Labs at SWC also study the role of the pulvinar in the thalamus. These may be the cells that mediate the interaction from SC to that nucleus.

What are some future projects you’re excited about?

For this particular project we want to better understand the link between molecular cell type and visual function. Along with direction selectivity we’d like to continue exploring other response properties such as those to visual stimuli more correlated with natural scenes. The larger aim would be to make an even greater link between molecular cell type and visual functions.

The second is to take these steps in the tree shrew, applying the information we have about cell types. Of course, we don’t know much about the visual functions of tree shrew neurons, but one day maybe we can directly compare these properties and cell types identified in the mouse to those in tree shrews. I’d like to know if there are any interesting differences or similarities, both in function and cell type.

And finally, I want to use this information we have and the techniques we developed in this study to answer questions about development.

Do you have any advice for current neuroscience students?

There is a lot of data nowadays. The current phase of neuroscience is big data and there are so many channels for recording spikes and many pixels of images – all a huge dataset. We are in an exciting period of neuroscience research that is unprecedented.

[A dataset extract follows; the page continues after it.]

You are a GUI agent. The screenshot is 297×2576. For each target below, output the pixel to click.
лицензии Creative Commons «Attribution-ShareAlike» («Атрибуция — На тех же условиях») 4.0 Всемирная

But I do hope the students will take their time to understand how the data was collected and closely examine the quality of the data before they spend all their time analysing to make sense of it.

About Jianhua ‘JC’ Cang

Dr Jianhua ‘JC’ Cang received his PhD at the University of Virginia (UVA) in 2001 and conducted postdoctoral research with Michael Stryker at University of California, San Francisco. He started his lab at Northwestern University in 2006, then moved back to UVA in 2017 as a Jefferson Scholars Foundation Professor, with a joint appointment in the Departments of Biology & Psychology. His lab studies the neural basis of vision: how neurons in the brain respond to visual stimuli and lead to visually guided behaviors; what neural circuits give rise to such response properties; and how these circuits are established during development. The lab use mice and tree shrews as models and take an integrative approach that combines in vivo physiology, two-photon imaging, genetics, behavioural, and computational techniques.